You are viewing a plain text version of this content. The canonical link for it is here.
Posted to dev@nutch.apache.org by Lincoln Ritter <li...@lincolnritter.com> on 2008/06/12 00:25:48 UTC
SegmentMerger "no input paths" problem and "special files/directories"
Greetings,
I'm running nutch trunk with the patch for hadoop 0.17 from NUTCH-634
(http://issues.apache.org/jira/browse/NUTCH-634)

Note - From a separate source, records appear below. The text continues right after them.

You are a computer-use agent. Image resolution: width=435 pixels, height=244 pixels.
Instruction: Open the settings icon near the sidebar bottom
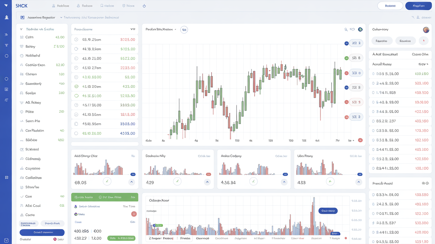[x=6, y=177]
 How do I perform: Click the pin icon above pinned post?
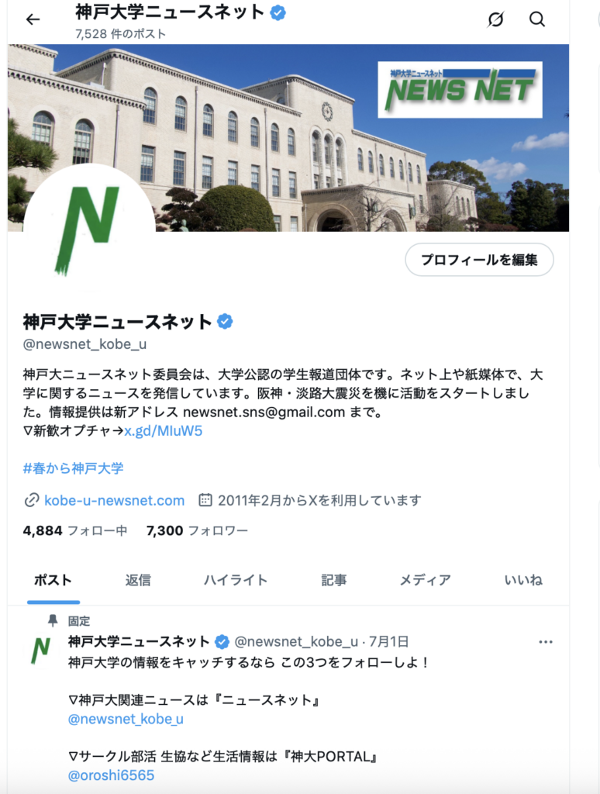[x=53, y=621]
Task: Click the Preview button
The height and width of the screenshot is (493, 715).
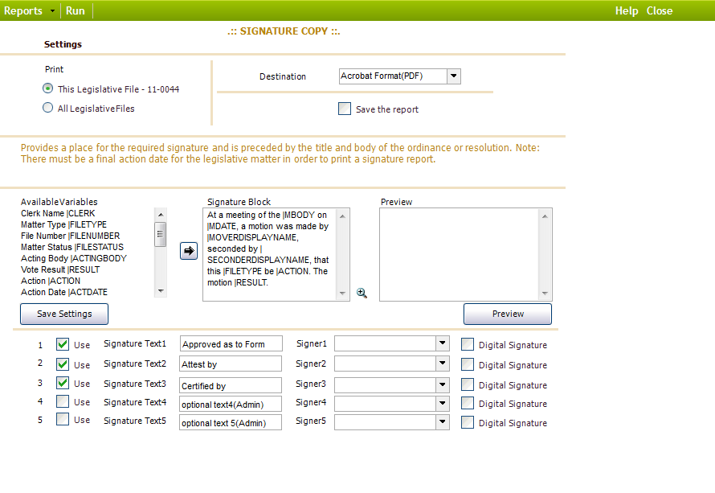Action: tap(507, 314)
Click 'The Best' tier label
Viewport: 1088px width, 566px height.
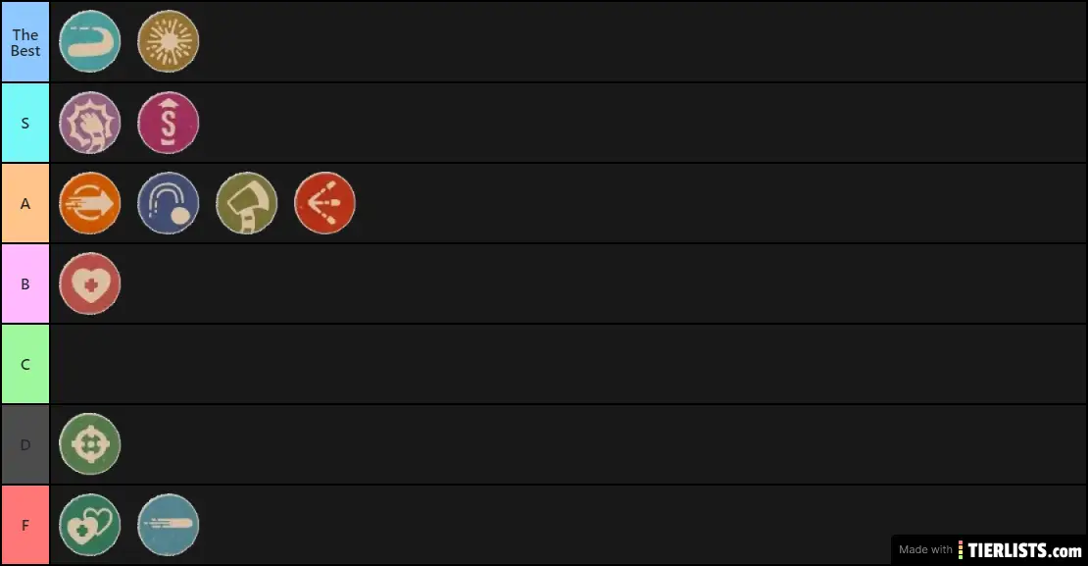coord(25,42)
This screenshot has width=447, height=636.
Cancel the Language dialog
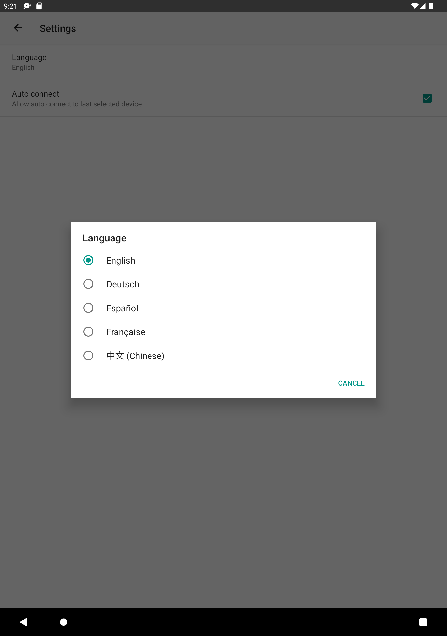pyautogui.click(x=351, y=383)
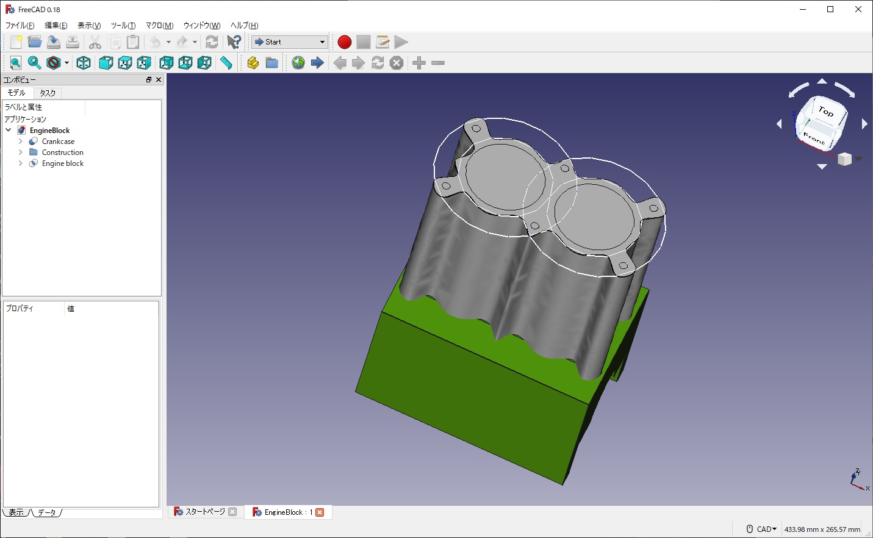The height and width of the screenshot is (538, 873).
Task: Open the what's this help cursor icon
Action: 234,41
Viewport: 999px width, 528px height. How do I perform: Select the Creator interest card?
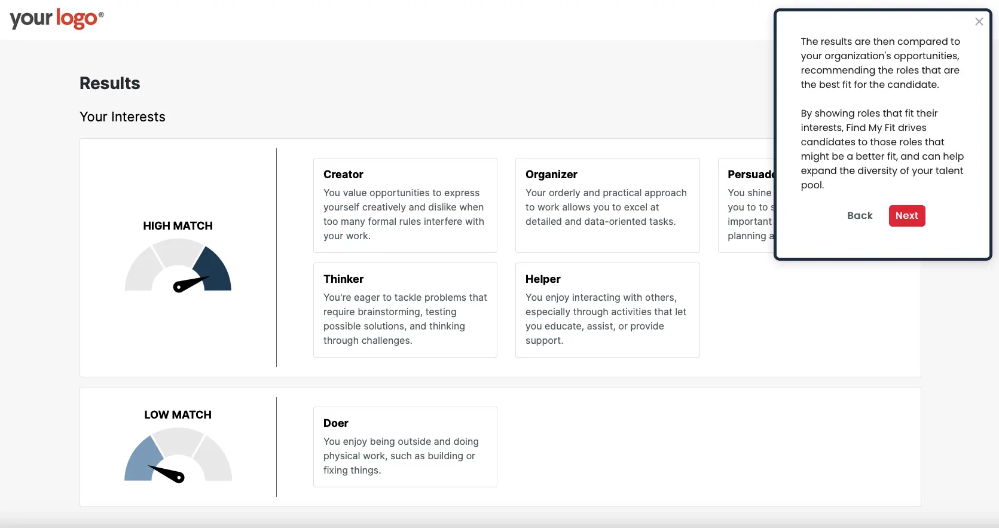click(405, 205)
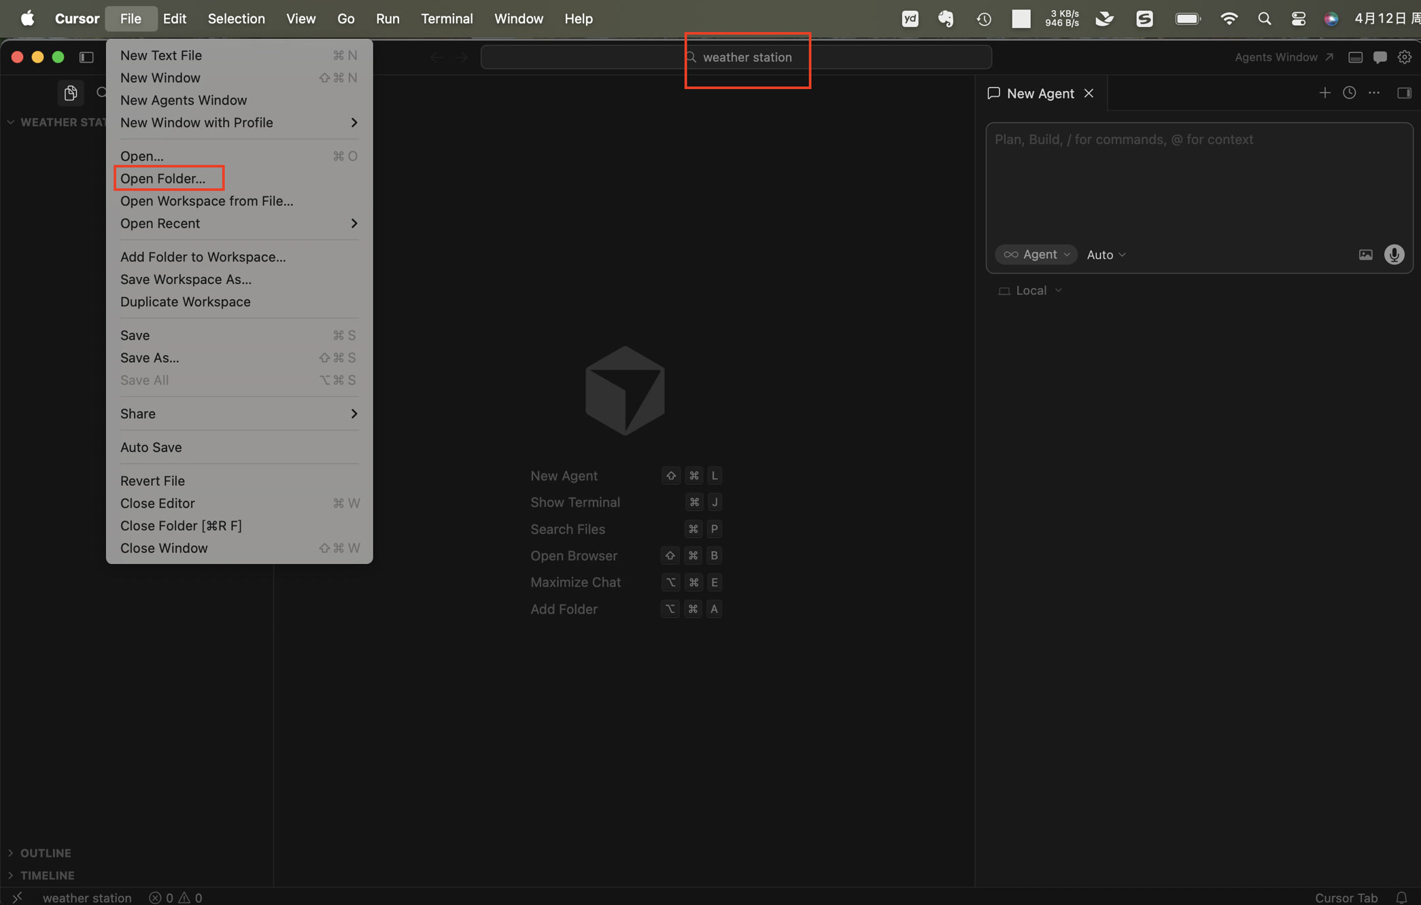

I've run into a problem merging segments:
$ ./bin/nutch mergesegs crawl/segments_merge -dir crawl/segments/
08/06/11 14:32:35 INFO segment.SegmentMerger: Merging 3 segments to
crawl/segments_merge/20080611143235
08/06/11 14:32:35 INFO segment.SegmentMerger: SegmentMerger: adding
hdfs://localhost:54310/user/lritter/crawl/segments/20080611135945
08/06/11 14:32:35 INFO segment.SegmentMerger: SegmentMerger: adding
hdfs://localhost:54310/user/lritter/crawl/segments/20080611141414
08/06/11 14:32:35 INFO segment.SegmentMerger: SegmentMerger: adding
hdfs://localhost:54310/user/lritter/crawl/segments/_logs
08/06/11 14:32:35 INFO segment.SegmentMerger: SegmentMerger: using
segment data from:
java.io.IOException: No input paths specified in input
at org.apache.hadoop.mapred.FileInputFormat.validateInput(FileInputFormat.java:173)
at org.apache.hadoop.mapred.JobClient.submitJob(JobClient.java:705)
at org.apache.hadoop.mapred.JobClient.runJob(JobClient.java:973)
at org.apache.nutch.segment.SegmentMerger.merge(SegmentMerger.java:605)
at org.apache.nutch.segment.SegmentMerger.main(SegmentMerger.java:648)
This looks to be the same (or similar) issue as:
http://www.mail-archive.com/nutch-user@lucene.apache.org/msg10999.html
In my case, the merger seems to think that the '_log' directory is
valid fodder for merging. This is "clearly" not the case. In this
case, I assume that underscore-prefixed names are "reserved" by nutch.
With this assumption, I can make a filter that screens these out. I
have done this and attached a patch against trunk below.
While the patch fixes my immediate problem it makes me a little
nervous that I am designating underscore-prefixed stuff as "special"
in a pretty adhoc way. Is there any "real" way to determine whether or
not a directory contains segment information?
Thanks!
-lincoln
--
lincolnritter.com
--- PATCH ---
Index: src/java/org/apache/nutch/segment/SegmentMerger.java
===================================================================
--- src/java/org/apache/nutch/segment/SegmentMerger.java (revision 666871)
+++ src/java/org/apache/nutch/segment/SegmentMerger.java (working copy)
@@ -626,7 +626,7 @@
boolean normalize = false;
for (int i = 1; i < args.length; i++) {
if (args[i].equals("-dir")) {
- Path[] files = fs.listPaths(new Path(args[++i]),
HadoopFSUtil.getPassDirectoriesFilter(fs));
+ Path[] files = fs.listPaths(new Path(args[++i]),
HadoopFSUtil.getPassNormalDirectoriesFilter(fs));
for (int j = 0; j < files.length; j++)
segs.add(files[j]);
} else if (args[i].equals("-filter")) {
Index: src/java/org/apache/nutch/util/HadoopFSUtil.java
===================================================================
--- src/java/org/apache/nutch/util/HadoopFSUtil.java (revision 666871)
+++ src/java/org/apache/nutch/util/HadoopFSUtil.java (working copy)
@@ -51,6 +51,23 @@
};
}
+
+ /**
+ * Returns PathFilter that passes directories that are not
"special" through.
+ */
+ public static PathFilter getPassNormalDirectoriesFilter(final
FileSystem fs) {
+ return new PathFilter() {
+ public boolean accept(final Path path) {
+ try {
+ FileStatus status = fs.getFileStatus(path);
+ return status.isDir() &&
!status.getPath().getName().startsWith("_");
+ } catch (IOException ioe) {
+ return false;
+ }
+ }
+
+ };
+ }
/**
* Turns an array of FileStatus into an array of Paths.
--- END PATCH ---